Of course I was upset, but nobody mentioned transplant. In January he began Dialysis. He did not do well. His blood pressure would drop dangerously low after every session and he was always so tired that he couldn't do anything that he was able to do before. He experienced tremors where his wife would have to hold him until he stopped and she would get up in the middle of the night and send me emails telling me how scared she was that we were going to lose Michael and how she just couldn't live without him. After a couple on months, Lindy called me and said, "Michael needs a kidney and I'm asking whatever family members can to be tested." Of course I immediately volunteered to be tested but did not have much hope that I would be a match, being 52 years old at the time, slightly overweight and a smoker. Michael was dead, flat against it. He insisted that he would not put me in danger to save himself. I ignored him. In May of that year (2000), I found out I was a match and flew from Philadelphia to Atlanta and went to Piedmont Hospital overnight for extensive testing. Amazingly, I passed with flying colors. They did tell me that I would have to have the "Open" surgery and that they would have to take my right kidney instead of my left. (I guess they usually take the left kidney??) Anyway, mine was all backwards and taking my left one was too complicated. And all of a sudden it hit me...me, who never even had a broken bone or any kind of surgery...was going to be cut from stem to stern...scared? Oh yeah. Too scared? No.

A couple of months passed and Michael was fighting other health problems that were delaying the surgery. Diabetes is such a terrible disease. He had lost his toes on one foot, actually half of his foot, several years ago when he stepped on a nail while on vacation. The infection would never heal, nor would the wound close.
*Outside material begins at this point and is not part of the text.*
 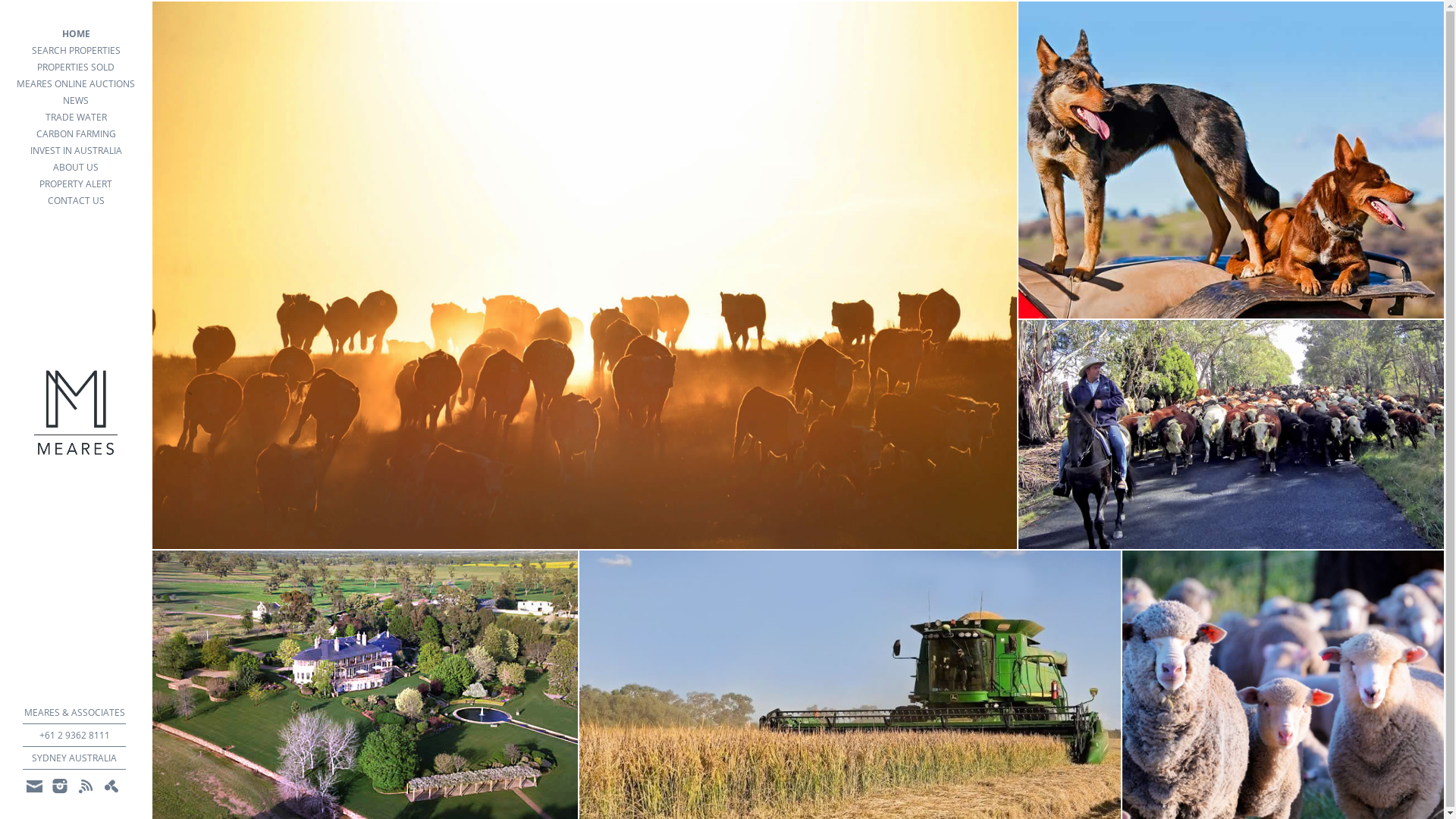 I want to click on 'HOME', so click(x=75, y=34).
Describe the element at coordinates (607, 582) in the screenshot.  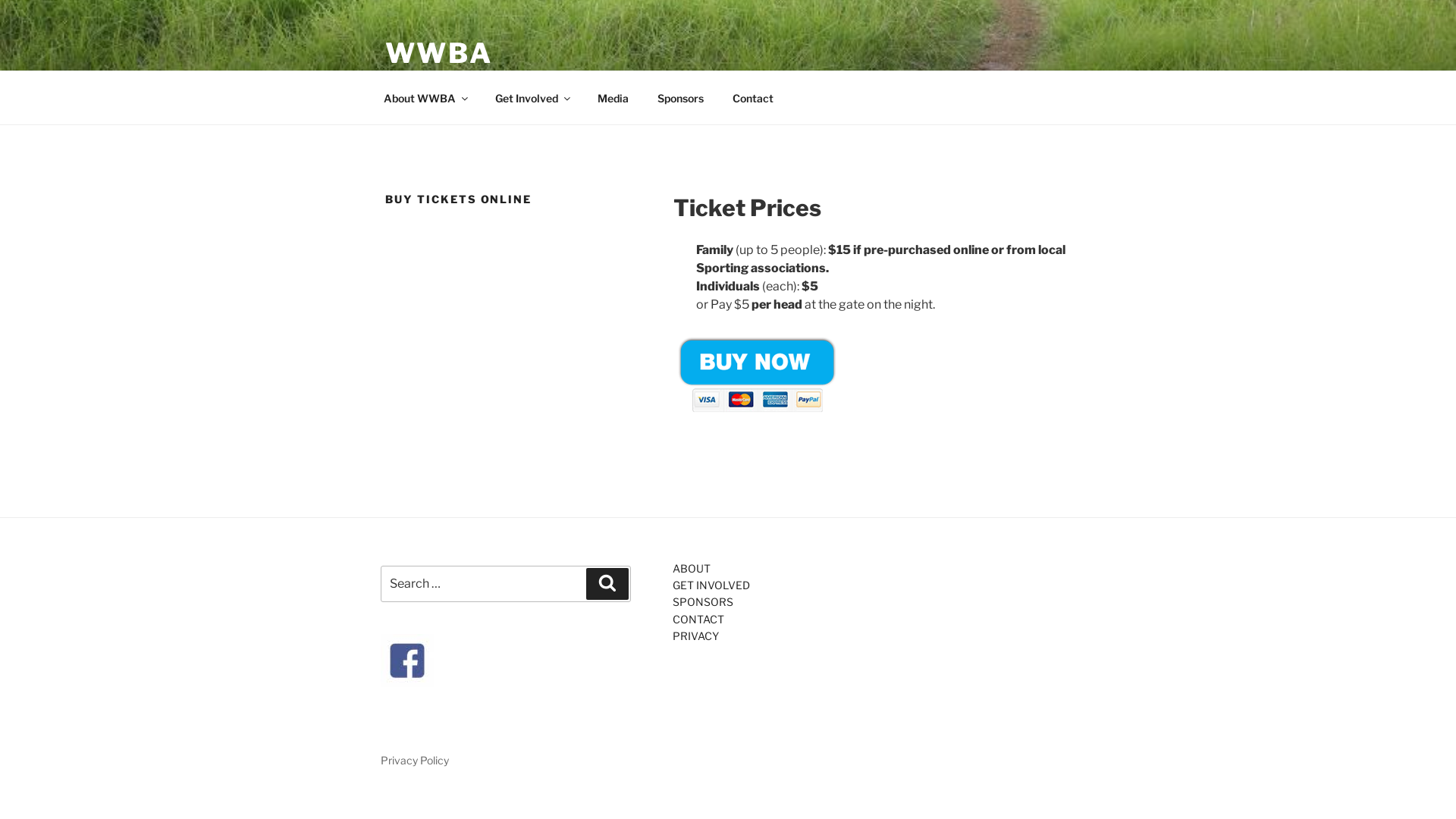
I see `'Search'` at that location.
They amputated that part of his foot and he had to adjust to a special shoe, which caused another sore on the remaining part of the foot that would not heal. They would not allow him to have the transplant with any open wounds. We prayed and prayed because he was failing fast. Finally, he was cleared for the surgery. The doctors wanted to put it off until September due to scheduling. My nerves were already shot so I called them and said, "No, we have to do this now...as soon as possible...please!" So, the surgeons double-scheduled on August 8. They did one in the morning and us in the afternoon. They took him down first to the pre-op and then me. Before I knew it I was waking up in the recovery room, very groggy but no pain. They had given me a block and I'll tell you, it's the only way to go. I got some good rest those first 24 hours. Michael was in surgery for 12 hours. They have major problems getting the kidney to work, something about the veins or arteries being too short and they almost lost the kidney after the third try. Then my surgeon went in and the put an artificial passageway in and the kidney worked.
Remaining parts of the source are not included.